| REQUIRED ACTION |
Repeat the entries below in full, with every character unchanged.

━━━━━━━━━━━━━━━━

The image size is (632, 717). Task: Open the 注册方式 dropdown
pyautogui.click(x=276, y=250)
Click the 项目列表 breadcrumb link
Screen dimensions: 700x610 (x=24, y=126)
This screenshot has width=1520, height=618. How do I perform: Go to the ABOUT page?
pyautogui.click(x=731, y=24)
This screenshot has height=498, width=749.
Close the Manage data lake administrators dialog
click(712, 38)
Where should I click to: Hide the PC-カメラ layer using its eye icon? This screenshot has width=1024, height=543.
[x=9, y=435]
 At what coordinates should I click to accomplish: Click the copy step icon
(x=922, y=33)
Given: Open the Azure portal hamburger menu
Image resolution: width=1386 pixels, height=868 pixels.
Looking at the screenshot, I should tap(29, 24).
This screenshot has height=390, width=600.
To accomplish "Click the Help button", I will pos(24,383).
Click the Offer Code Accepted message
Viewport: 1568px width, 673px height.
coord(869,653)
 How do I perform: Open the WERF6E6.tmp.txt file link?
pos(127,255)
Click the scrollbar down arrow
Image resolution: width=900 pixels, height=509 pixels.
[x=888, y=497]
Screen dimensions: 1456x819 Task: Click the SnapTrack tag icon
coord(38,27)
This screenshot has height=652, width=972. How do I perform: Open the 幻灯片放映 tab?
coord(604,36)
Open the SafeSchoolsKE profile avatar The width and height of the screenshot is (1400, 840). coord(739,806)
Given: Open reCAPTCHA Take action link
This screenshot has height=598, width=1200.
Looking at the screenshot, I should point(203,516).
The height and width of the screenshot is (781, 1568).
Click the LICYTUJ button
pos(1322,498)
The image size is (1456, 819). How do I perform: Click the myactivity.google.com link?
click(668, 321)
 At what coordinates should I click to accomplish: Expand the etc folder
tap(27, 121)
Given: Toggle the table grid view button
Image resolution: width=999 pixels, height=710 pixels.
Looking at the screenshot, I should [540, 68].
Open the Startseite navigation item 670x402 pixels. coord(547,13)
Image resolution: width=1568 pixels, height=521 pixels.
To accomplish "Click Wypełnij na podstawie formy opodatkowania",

━━━━━━━━━━━━━━━━

| EXERCISE RESPONSE |
The image size is (632, 717). Task: Open the 注册方式 dropdown
pyautogui.click(x=276, y=250)
Click the 项目列表 breadcrumb link
Screen dimensions: 700x610 (x=24, y=126)
This screenshot has width=1520, height=618. How do I perform: Go to the ABOUT page?
pyautogui.click(x=731, y=24)
This screenshot has height=498, width=749.
Close the Manage data lake administrators dialog
click(712, 38)
Where should I click to: Hide the PC-カメラ layer using its eye icon? This screenshot has width=1024, height=543.
[x=9, y=435]
 At what coordinates should I click to accomplish: Click the copy step icon
(x=922, y=33)
Given: Open the Azure portal hamburger menu
Image resolution: width=1386 pixels, height=868 pixels.
Looking at the screenshot, I should tap(29, 24).
This screenshot has height=390, width=600.
To accomplish "Click the Help button", I will pos(24,383).
Click the Offer Code Accepted message
Viewport: 1568px width, 673px height.
coord(869,653)
 How do I perform: Open the WERF6E6.tmp.txt file link?
pos(127,255)
Click the scrollbar down arrow
Image resolution: width=900 pixels, height=509 pixels.
[x=888, y=497]
Screen dimensions: 1456x819 Task: Click the SnapTrack tag icon
coord(38,27)
This screenshot has height=652, width=972. How do I perform: Open the 幻灯片放映 tab?
coord(604,36)
Open the SafeSchoolsKE profile avatar The width and height of the screenshot is (1400, 840). coord(739,806)
Given: Open reCAPTCHA Take action link
This screenshot has height=598, width=1200.
Looking at the screenshot, I should point(203,516).
The height and width of the screenshot is (781, 1568).
Click the LICYTUJ button
pos(1322,498)
The image size is (1456, 819). How do I perform: Click the myactivity.google.com link?
click(668, 321)
 At what coordinates should I click to accomplish: Expand the etc folder
tap(27, 121)
Given: Toggle the table grid view button
Image resolution: width=999 pixels, height=710 pixels.
Looking at the screenshot, I should [540, 68].
Open the Startseite navigation item 670x402 pixels. coord(547,13)
Image resolution: width=1568 pixels, height=521 pixels.
To accomplish "Click Wypełnij na podstawie formy opodatkowania",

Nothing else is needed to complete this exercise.